# Old Country Brazos Firebox Grate



## rabbithutch (Nov 12, 2017)

I use the FB grate that came with my Brazos as a tuning plate and a jury-rigged a lame FB grate that I want to replace by one made to my design.  The FB has an I/S diameter of 19".  The cooking grate in the FB rests on runners that position it about the middle of the FB cylinder.  Some Brazos users use the FB cooking grate as a fire grate, but I use it to grill steaks and chickens and don't want to use it as a fire grate.  It is made with expanded metal that I think might not be up to a hot fire and might warp, or worse.

My question is:  How far above the bottom center line should the FB grate sit?  IOW, how much space should I leave beneath the fire grate?

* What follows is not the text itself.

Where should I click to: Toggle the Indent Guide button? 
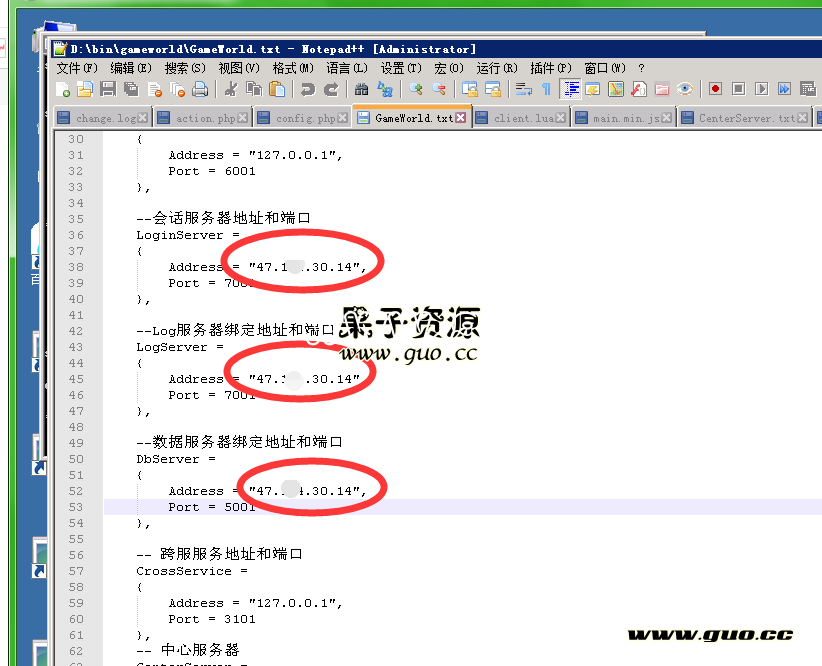571,90
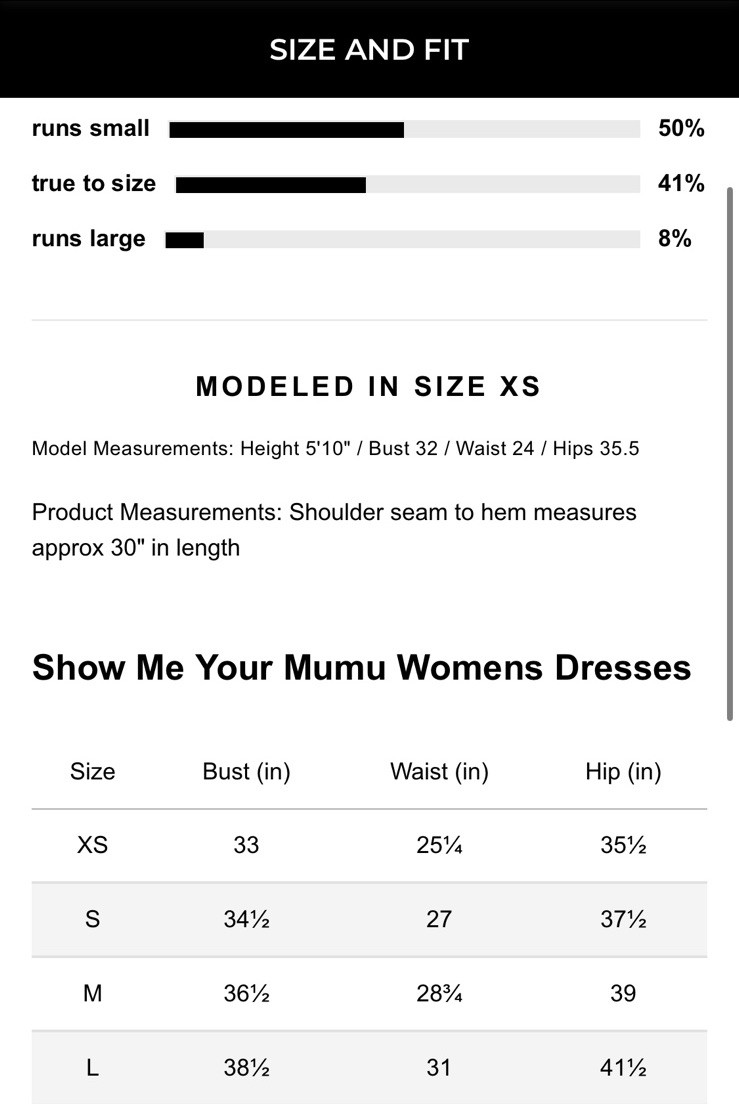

My eye tells me that it should be about 5-1/2" above the bottom center line.  This will leave room for a coals rake or scuttle shovel to clear ash when it builds up on long cooks thus giving the wood more oxygen to burn cleaner.  This leaves a vertical clearance between the coals grate and top center line in the FB at ~13-1/2". 

I've looked for articles about FB layout wrt grate but found nothing really useful.  Probably just bad search foo on my part.

Would appreciate advice, insights, suggestions, etc. . . .   especially any relevant 'fire physics' that might be involved.

rabbit - overthinking things as usual, probably.


----------